When the ventilator and the rest were removed this was a sign that things were improved and likely to continue.  But, she was never able to function without some small amount of supplemental oxygen.  Studying this situation the team collectively believes Nancy’s system took a big  ‘insult’  from the heparin-induced thrombocytopenia (HIT) (low platelet counts) leading to the condition she is in and the inability of her body to heal and strengthen.

So, they are going to try to help things along by inserting an intra-aortic balloon pump.
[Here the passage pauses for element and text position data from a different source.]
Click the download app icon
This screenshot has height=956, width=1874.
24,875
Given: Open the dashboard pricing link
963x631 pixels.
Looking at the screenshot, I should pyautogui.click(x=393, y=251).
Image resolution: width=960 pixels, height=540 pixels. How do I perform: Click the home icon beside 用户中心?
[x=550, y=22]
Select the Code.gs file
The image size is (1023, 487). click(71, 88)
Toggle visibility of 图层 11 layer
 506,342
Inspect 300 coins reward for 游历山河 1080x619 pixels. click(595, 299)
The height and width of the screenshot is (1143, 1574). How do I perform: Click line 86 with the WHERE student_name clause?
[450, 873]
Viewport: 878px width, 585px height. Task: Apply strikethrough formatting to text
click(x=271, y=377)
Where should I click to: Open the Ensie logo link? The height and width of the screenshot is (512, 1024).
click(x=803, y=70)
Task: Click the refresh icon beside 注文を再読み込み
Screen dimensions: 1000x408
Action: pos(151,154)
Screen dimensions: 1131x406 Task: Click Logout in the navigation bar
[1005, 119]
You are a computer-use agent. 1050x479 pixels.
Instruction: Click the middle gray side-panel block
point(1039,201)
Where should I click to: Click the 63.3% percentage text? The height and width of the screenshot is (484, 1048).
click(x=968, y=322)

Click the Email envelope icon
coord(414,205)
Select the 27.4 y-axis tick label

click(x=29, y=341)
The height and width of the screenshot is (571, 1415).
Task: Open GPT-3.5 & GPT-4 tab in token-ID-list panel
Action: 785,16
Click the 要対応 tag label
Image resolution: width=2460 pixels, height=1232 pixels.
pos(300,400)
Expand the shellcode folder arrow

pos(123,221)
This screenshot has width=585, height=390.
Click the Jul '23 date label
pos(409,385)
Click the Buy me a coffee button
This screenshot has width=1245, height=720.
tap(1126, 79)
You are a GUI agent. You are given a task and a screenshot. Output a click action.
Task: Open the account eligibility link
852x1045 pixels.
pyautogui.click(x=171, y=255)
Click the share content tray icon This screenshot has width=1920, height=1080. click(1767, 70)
This device consists of a cylindrical balloon threaded through an artery and into the aorta – the main artery that brings oxygenated blood to all parts of the body.  The connected apparatus inflates/deflates this small balloon in a timing sequence with the beating heart such that there is a greater supply of oxygenated blood being generated and sent to the body with less of a demand on the heart.  This should effectively mimic a more healthy heart not unlike repairing leaky valves.

Thus, they are going to try to cause improvement in her cardiopulmonary functions and, simultaneously, get a clue as to improvement expected from valve replacement and/or repair.  They will also supplement her food intake, especially with the protein necessary for better kidney function.

The pacemaker is of no relevance in all of the above as her heart has not needed it – so any change there is on hold.

While the intra-aortic balloon pump is in place Nancy will have to be fully reclined (flat on her back).   [ WHY?  I didn’t ask. ]

I left at about 2:30 when a 3-member-team from the catheterization lab swept in to take her to their home roost.

I’ll see her again at 7 PM.  A later post tonight is unlikely.